Parashat Matot-Masei, a double portion that concludes the book of Numbers, encompasses a variety of events and themes that position the Jewish Nation to finally be ready to settle in Israel. Through these narratives, we delve into the significance of keeping promises, the complexities of war, the importance of justice and protection, and the claims to the Land.
The Vows and the Consequences: In Parashat Matot, we encounter the discussion of vows and their implications. When individuals make a vow or an oath, they are obligated to fulfill it. Numbers 30:2 states, “When a man vows a vow to the Lord or swears an oath to bind himself by a pledge, he shall not break his word; he shall do according to all that proceeds out of his mouth.” The parashah emphasizes the importance of keeping one’s word and fulfilling the promises made to God and others. More than just expressing a will, it means one can use his words to effect a spiritual, even metaphysical dictate on himself.
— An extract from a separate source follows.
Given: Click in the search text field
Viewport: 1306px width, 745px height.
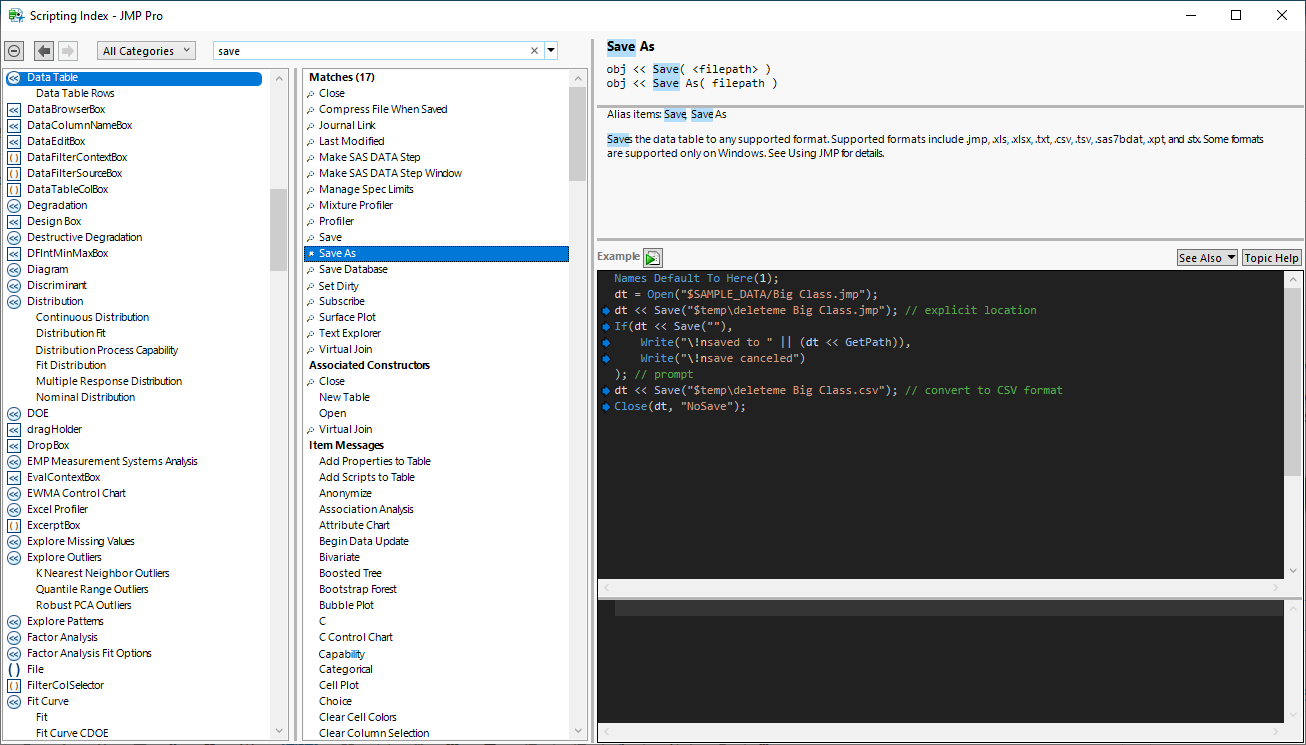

While usually limiting, the ability to make a vow is empowering as it emphasizes the power of his will and his agency.
The War with the Midianites: In the latter part of Parashat Matot and the beginning of Parashat Masei, we learn about the Israelites’ war with the Midianites. This conflict was in response to the Midianite women’s role in seducing the Israelite men and leading them to idolatry. The battle results in the defeat of the Midianites and the capture of their women and children.
After the war, Moses instructs the soldiers not to keep any spoils from the battle. Numbers 31:22-23 states, “Only the gold, and the silver, the copper, the iron, the tin, and the lead, everything that could withstand fire, you shall pass through fire, and it shall be clean.” The parashah emphasizes the principle of not benefiting from the spoils of war, reminding us of the importance of integrity and ethical conduct even in difficult situations. While the potential treatment of women and other captives might sound pretty barbaric, the Torah offers a solution that cools the temper of any soldier who would consider taking a female slave, to the point that in a more calm environment he would send her away. This is markedly different to any other such ancient society where men had no limitations and would act brutally and impulsively.
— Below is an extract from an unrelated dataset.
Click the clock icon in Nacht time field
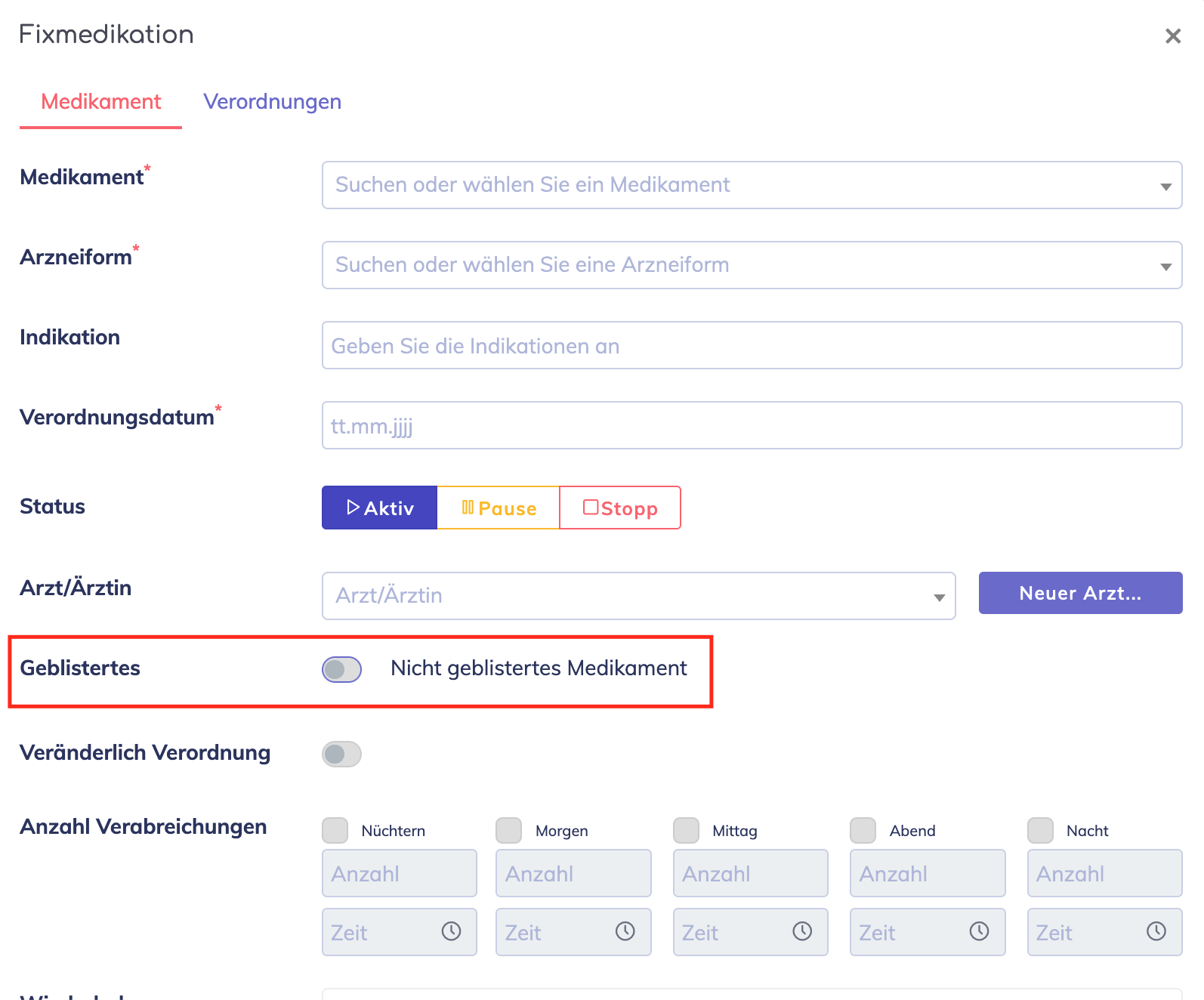1204x1000 pixels. coord(1156,931)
The Cities of Refuge: In Parashat Masei, the concept of the cities of refuge is introduced. These cities were designated as places of refuge for individuals who had committed manslaughter, unintentionally. Numbers 35:12 states, “They shall be cities of refuge for you from the avenger, and the manslayer shall not die until he stands before the congregation for judgment.” The cities of refuge offer a place of protection and justice for those seeking refuge from potential harm and swift judgment.
These are Levite cities, and hopefully these cities of refuge would lead these people to see the tribe most associated with worship to God that they might become better people. We also that out of the cities, half of them belong to the 2 ½ tribes east of the Jordan River, with the other half being for the other 10 ½ tribes. This shows that even though manslaughter, an action done by accident, born of negligence is still less likely in the Land of Israel because of its intrinsic holiness.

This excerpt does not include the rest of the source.